» WHAT YOU WILL DO:
(1) From the issue on flexible vector dimensions, reproduce the passage that begins at the words "Gradual cutovers with" and stops after the words "minimal quality loss.".
(2) In the issue on flexible vector dimensions, what default embedding dimension does the proposed `config.yaml` set?
(3) Translate this sentence from the issue on flexible vector dimensions into Spanish: "Voyage AI's voyage-3.5 supports dimensions: 2048, 1024, 512, 256 via Matryoshka learning with minimal quality loss."

» ARTICLE:
____________________
[Feature] Flexible Vector Dimension Infrastructure for Future Experiments

Open hammertoe opened this issue 1 month ago • 0 comments

Flexible Vector Dimension Infrastructure for Future Experiments

Summary

Migrate from hardcoded 2048-dim vectors to a configurable infrastructure that supports:

Runtime configuration of vector dimensions
Multiple concurrent indexes for A/B testing
Gradual traffic routing between indexes
Future experiments (256-dim, 512-dim, etc.) without code changes

Motivation

Currently, vector dimension is hardcoded across the codebase:

src/yuhgettintru/embeddings.py:23 - DEFAULT_DIMENSION = 2048
src/yuhgettintru/search/__init__.py - hardcoded index name
scripts/backfill_embeddings.py - no dimension flag
scripts/create_vector_index.py - hardcoded dimension

This prevents:

Running experiments with different dimensions (256, 512, 1024)
Gradual cutovers with traffic splitting
Safe rollback if a dimension change degrades quality

Background

Voyage AI's voyage-3.5 supports dimensions: 2048, 1024, 512, 256 via Matryoshka learning with minimal quality loss.

Current Architecture

Product Model → VoyageEmbeddingGenerator (2048-dim) → MongoDB `embedding_voyage` field
                                                              ↓
Search Service → $vectorSearch on "vector_index_voyage" (2048-dim)

Proposed Architecture

Config.yaml → VoyageEmbeddingGenerator (configurable dim) → MongoDB
                                                              ↓
                                            Search Service → $vectorSearch
                                            (configurable index + traffic routing)

Implementation Plan

Phase 1: Infrastructure (Flexible Foundation)

1.1 Add Vector Configuration to `config.yaml`

vector:
  dimension: 1024                      # Default embedding dimension
  index_name: vector_index_voyage_1024 # Current active index
  routing:
    enabled: false                     # Enable when running experiments
    weights:
      vector_index_voyage_2048: 1.0    # Legacy index
      vector_index_voyage_1024: 0.0    # New index

1.2 Update Embedding Generator to Read from Config

File: src/yuhgettintru/embeddings.py

# Before
DEFAULT_DIMENSION = 2048

# After
def __init__(self, config, output_dimension: int | None = None):
    self.output_dimension = output_dimension or config.vector.dimension

1.3 Update Search Service for Traffic Splitting

File: src/yuhgettintru/search/__init__.py

def build_vector_search_pipeline(self, query_embedding, config):
    indexes = []
    if config.vector.routing.enabled:
        # Query multiple indexes with weights
        for idx_name, weight in config.vector.routing.weights.items():
            if weight > 0:
                indexes.append((idx_name, weight))
____________________
» SUPPLIED INFORMATION:
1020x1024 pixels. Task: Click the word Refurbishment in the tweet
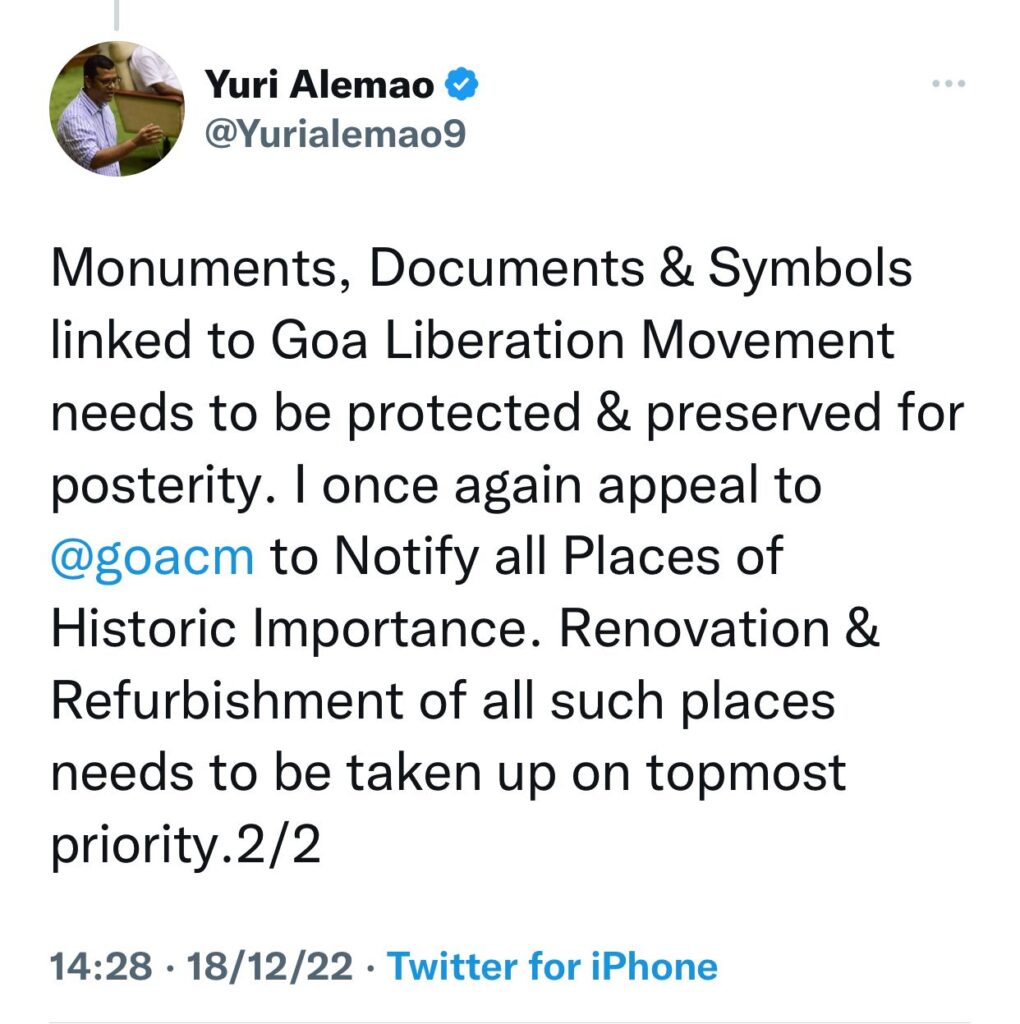point(227,700)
____________________
» RESPONSES IN ORDER:
(1)
Gradual cutovers with traffic splitting
Safe rollback if a dimension change degrades quality

Background

Voyage AI's voyage-3.5 supports dimensions: 2048, 1024, 512, 256 via Matryoshka learning with minimal quality loss.

(2) 1024

(3) voyage-3.5 de Voyage AI admite las dimensiones 2048, 1024, 512 y 256 mediante aprendizaje Matryoshka con una pérdida mínima de calidad.